O Globo, n. 31438, 03/09/2019. Opinião, p. 2
Incêndios expõem fiasco ambiental e afetam campanha de Evo Morales
Há treze anos no poder, e em plena disputa pelo quarto mandato presidencial consecutivo, o presidente boliviano Evo Morales enfrenta um problema inesperado: o impacto eleitoral do fracasso da sua política ambiental. A eleição será em outubro, e as pesquisas mais recentes indicam possibilidade de um segundo turno com o ex-presidente Carlos Mesa.
Na semana passada, quando mais de um milhão de hectares de floresta sucumbiam em incêndios na província de Santa Cruz, fronteira com o Brasil, Morales se viu obrigado a interromper a campanha e procurar respostas mais objetivas às críticas sobre a tibieza do governo na política ambiental.
Ele sobrevoou parte da área incendiada. Na volta, vestiu um uniforme de bombeiro e foi ajudar a apagar fogo na planície de Chiquitanía, zona de transição entre o Chaco e a Amazônia. A cena se destinava à propaganda eleitoral, mas o candidato se perdeu por quase uma hora na área incendiada. Resgatado, foi surpreendido pelos protestos. Na região há cidades como Roboré, com 80 mil hectares calcinados em cinco semanas.
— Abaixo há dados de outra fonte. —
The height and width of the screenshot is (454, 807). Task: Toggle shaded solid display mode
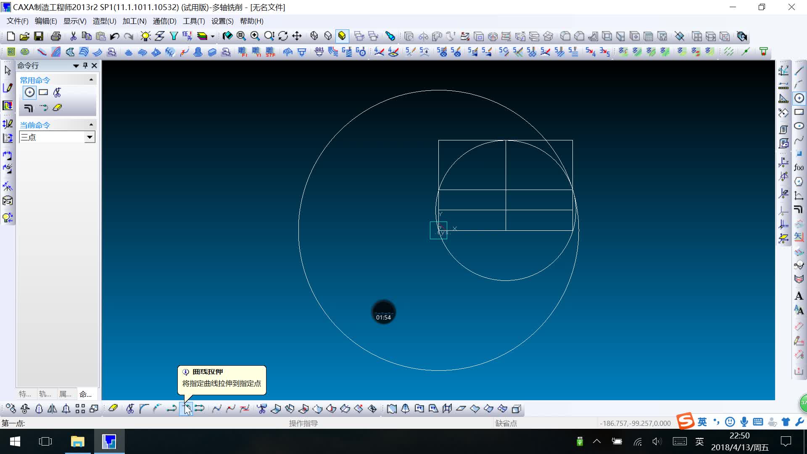[342, 36]
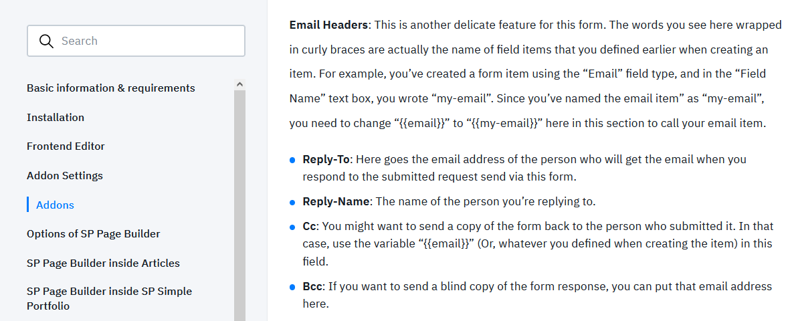Open SP Page Builder inside Articles
Image resolution: width=788 pixels, height=321 pixels.
pyautogui.click(x=103, y=263)
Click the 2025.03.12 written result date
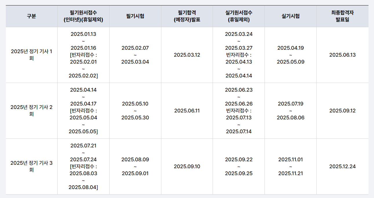This screenshot has width=374, height=198. point(187,55)
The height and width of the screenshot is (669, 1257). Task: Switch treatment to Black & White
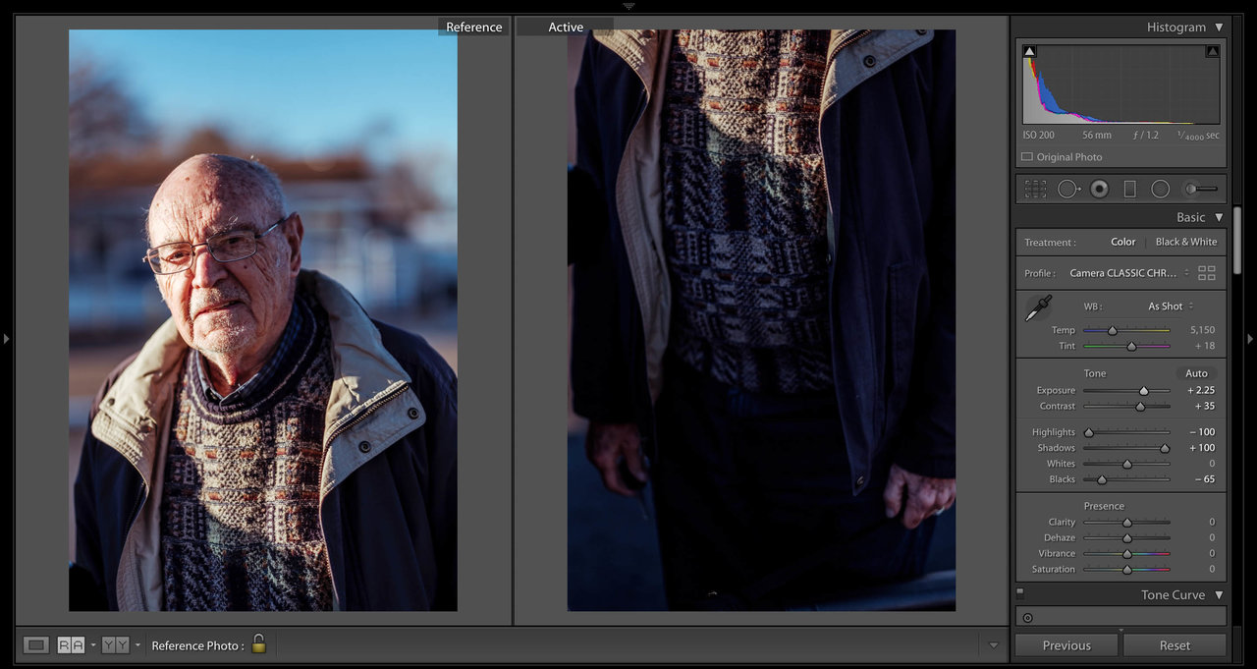point(1185,242)
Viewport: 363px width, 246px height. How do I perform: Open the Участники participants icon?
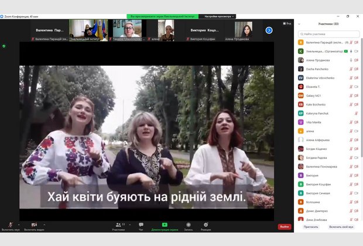click(118, 226)
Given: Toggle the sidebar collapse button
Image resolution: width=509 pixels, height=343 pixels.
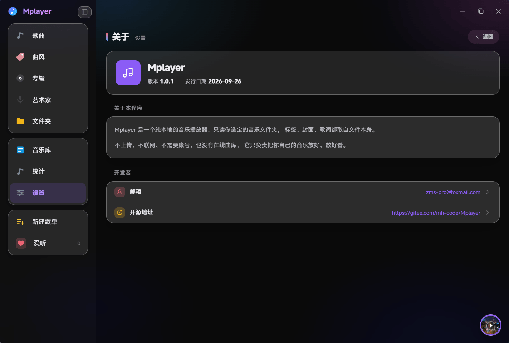Looking at the screenshot, I should [x=85, y=12].
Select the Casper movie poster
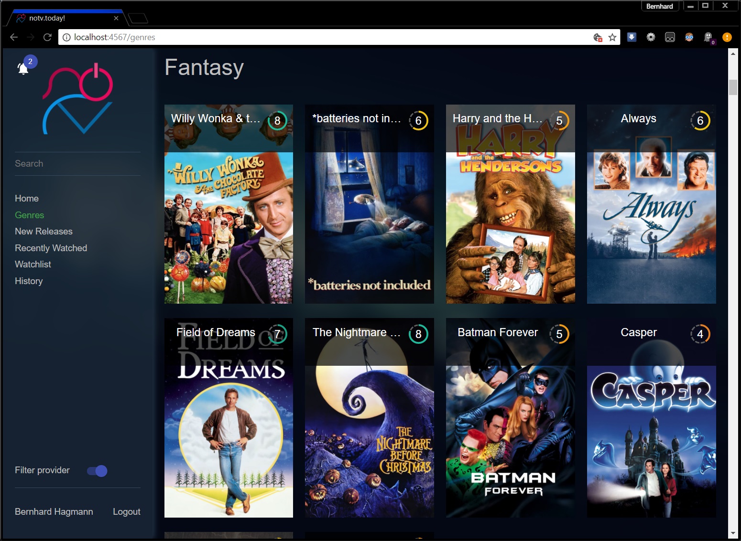This screenshot has height=541, width=741. pyautogui.click(x=651, y=430)
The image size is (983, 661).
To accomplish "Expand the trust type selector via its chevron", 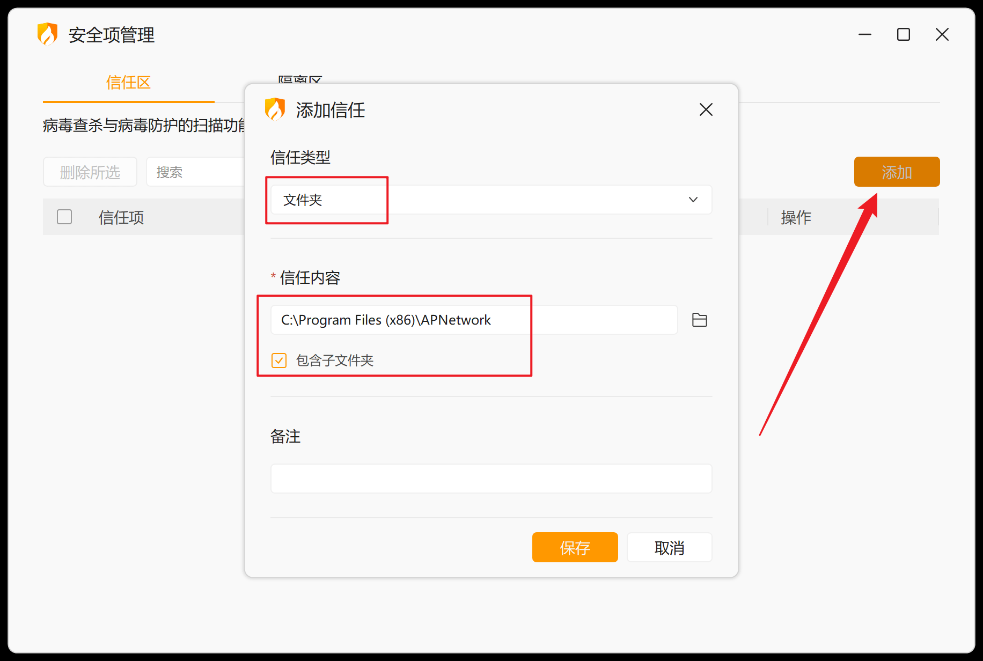I will click(693, 199).
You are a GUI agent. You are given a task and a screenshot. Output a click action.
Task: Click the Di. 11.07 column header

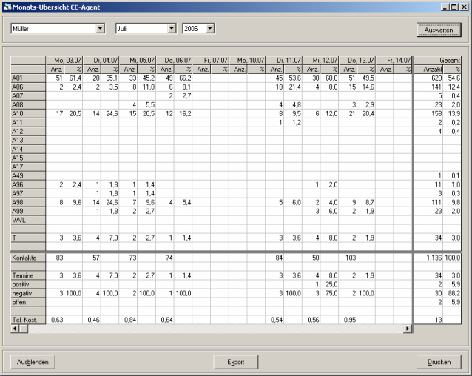(283, 59)
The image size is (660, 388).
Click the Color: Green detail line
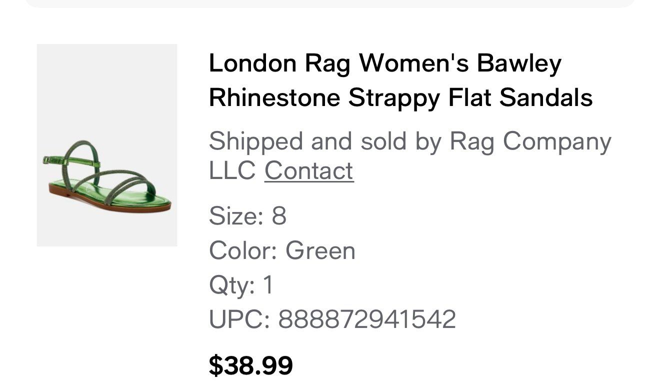(282, 251)
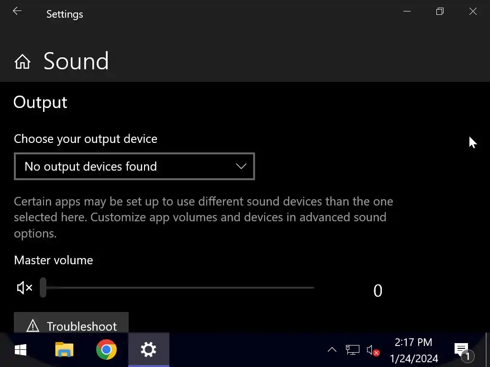Expand the chevron in the No output devices box
The width and height of the screenshot is (490, 367).
pos(241,166)
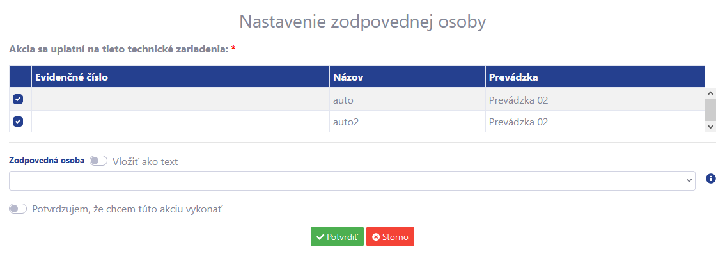Click the scrollbar up arrow in table
725x256 pixels.
coord(710,93)
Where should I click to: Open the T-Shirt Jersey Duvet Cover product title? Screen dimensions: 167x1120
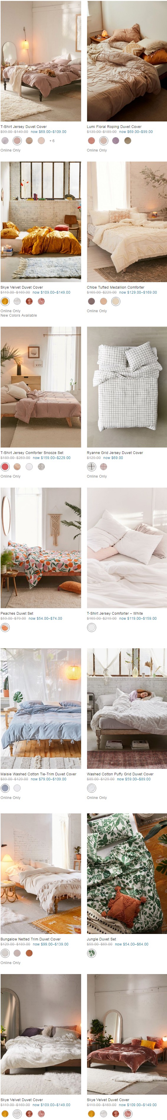(x=23, y=127)
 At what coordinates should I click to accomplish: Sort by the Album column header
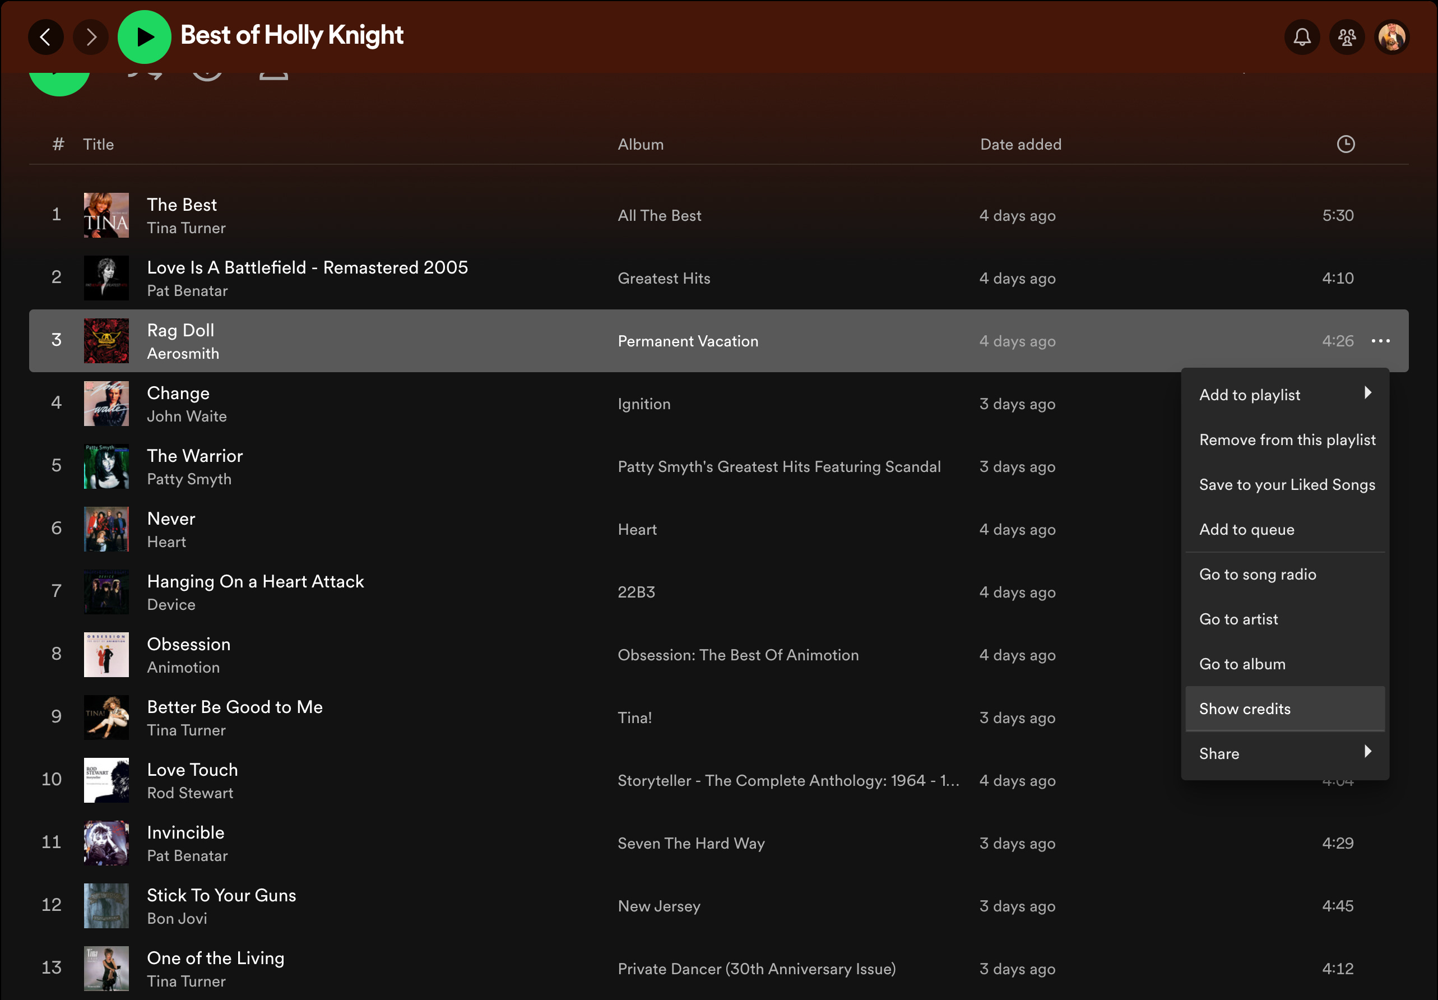[640, 144]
O presidente refutou as críticas, acusando ONGs de interesses ocultos. Abstraiu a realidade com o argumento de que estava tudo sob controle. Não estava, como se vê no aumento dos incêndios, e como se pôde constatar na emblemática cena de resgate do presidente-candidato perdido na floresta carbonizada.
Morales já vinha enfrentando protestos nas ruas de diferentes cidades por insistir em se manter no poder, a despeito de uma proibição constitucional e de um referendo no qual eleitores reafirmaram a negativa à sua participação em novo pleito presidencial — ele conseguiu contornar os vetos da Constituição e das urnas em manobras nos bastidores da Justiça Eleitoral.
O descontrole dos incêndios nas zonas de expansão de culturas e pecuária fez recrudescer as manifestações nas maiores cidades.
O governo e o MAS temem os efeitos eleitorais, mas persistem dúvidas sobre a real capacidade da oposição a Morales capitalizar essa insatisfação e transformar o protesto em voto na disputa de 20 de outubro.